Awas Penyakit “Israf”!

Ahad, 21 September 2008 | 04:07 WIB

Jakarta, NU Online
Secara teoritis ibadah puasa Ramadhan akan menjadikan umat Islam semakin zuhud atau bisa mengendalikan diri dari keinginan-keinginan duniawi, bisa hidup lebih sederhana. Namun kenyataannya tidak. Daftar belanja di bulan Ramadhan justru meningkat drastis.

Pengajian Online, Jum’at (19/9) lalu, membahas soal kehidupan Israf atau berlebih-lebihan di bulan puasa dan terutama menjelang Lebaran atau hari raya Idul Fitri. Perngajian diasuh oleh KH Arwani Faishal, Wakil Ketua Lembaga Bahtsul Masail PBNU, dengan kitab rujukan utama Tafsir Al-Munir karya Syeikh Nawawi Al-Bantani.<>

Kiai Arwani menjelaskan, Syeik Nawawi dalam kitab Tafsir Al-Munir atau bisa disebut Tafsir Marah Labid memeringatkan agar jangan sampai umat Islam terkena penyakit Israf itu. Dijelaskan, isyaraf artinya melampaui batas dalam memberikan sesuatu atau sebaliknya terlalu pelit dalam mengeluarkan sedekah.

Ayat tentang israf dalam Surat Al-A’raf (7) ayat 31 israf ditujukan untuk dua prilaku. Pertama terhadap pakaian atau perhiasan.

”Pada mulanya memakai pakaian yang baik dianjurkan pada saat memasuki masjid. Ini untuk mengcounter kebiasaan orang jahiliyah. Soalnya pada zaman dahulu orang jahiliyah punya tradisi aneh melakukan ritual penebusan dosa dengan melepaskan semua pakaian,” kata Kiai Arwani.

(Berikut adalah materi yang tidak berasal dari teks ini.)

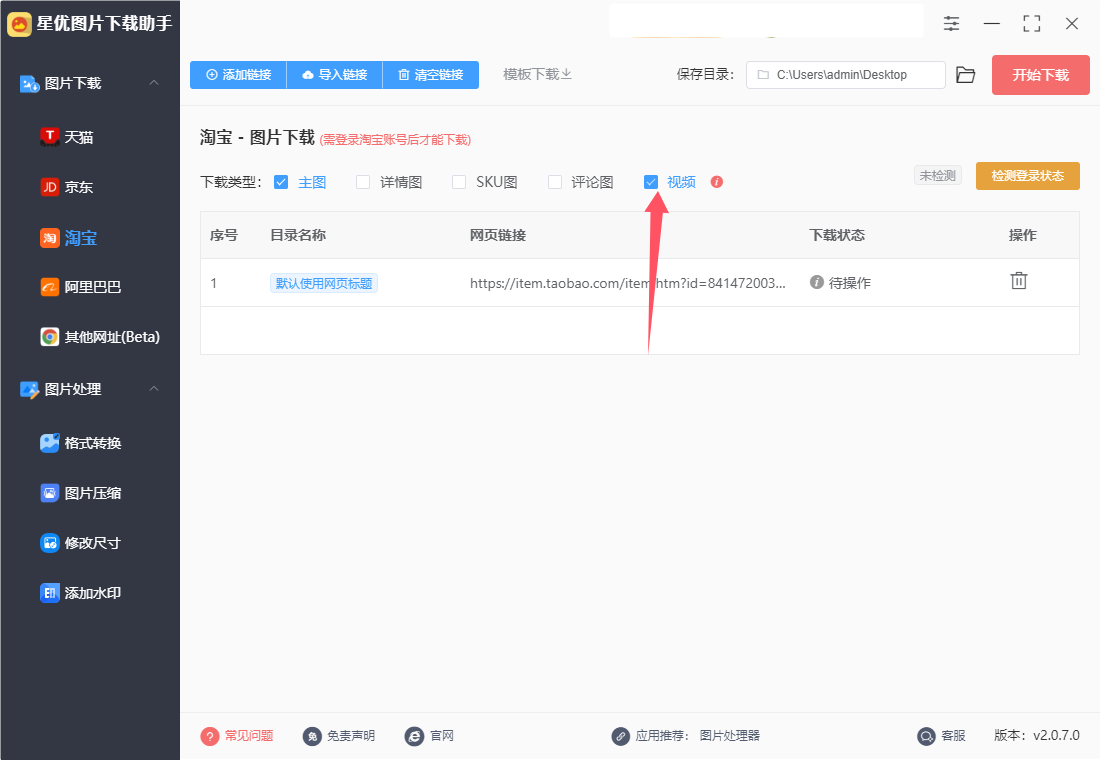Open 客服 customer service icon
The image size is (1100, 760).
click(926, 736)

Namun umat Islam sering salah faham memaknai perintah ini. Bahkan pada hari lebaran uamt Islam di Indonesia, dan mungkin di negara lainnya, malah berhambur-hamburan untuk membeli berbagai jenis pakaian. Bukan untuk digunaan saat pergi ke masjid, namun hanya untuk dipertunjukkan kepada sesama manusia.

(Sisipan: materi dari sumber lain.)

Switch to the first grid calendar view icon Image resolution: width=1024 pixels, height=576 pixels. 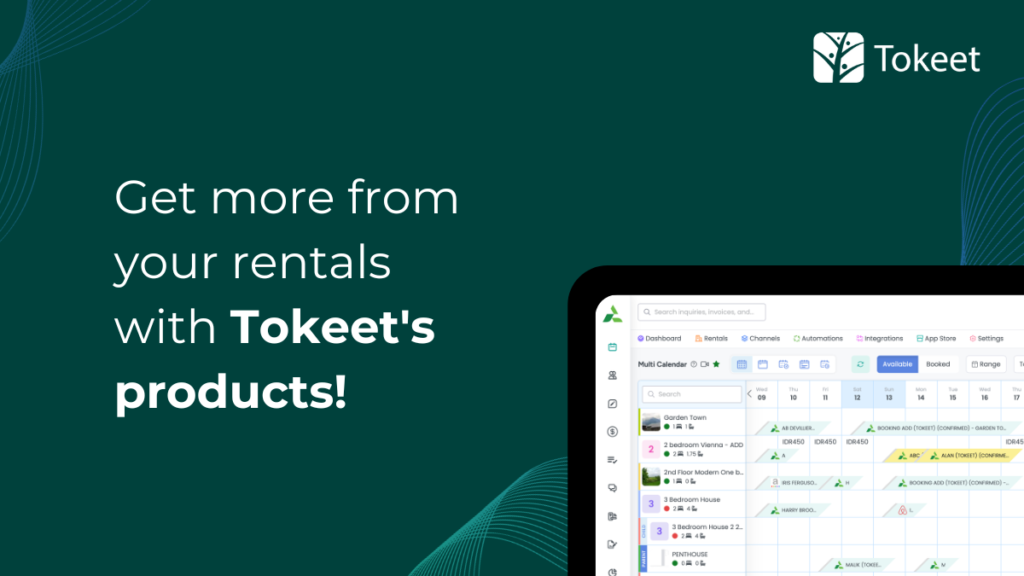coord(741,364)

Kedua, ayat israf ditujukan untuk makanan dan minuman. Dua hal ini halal dan diperbolehkan, namun pada suatu saat umat Islam perlu menahan diri agar tidak memperturutkan hawa nafsu untuk menikmati makanan dan minuman hingga berlebihan. Demikianlah yang diajarkan dalam puasa.

Namun, anehnya, pada saat berbuka puasa umat Islam malah berlomba-lomba untuk menghabiskan dan mencoba berbagai jenis makanan.

"Akhirnya puasa hanya dijalankan sebagai formalitas, yakni menahan diri semenjak fajar hingga terbenam Matahari, sementara nasihat puasa untuk hidup zuhud dan sedernana tidak dihiraukan," kata Kiai Arwani.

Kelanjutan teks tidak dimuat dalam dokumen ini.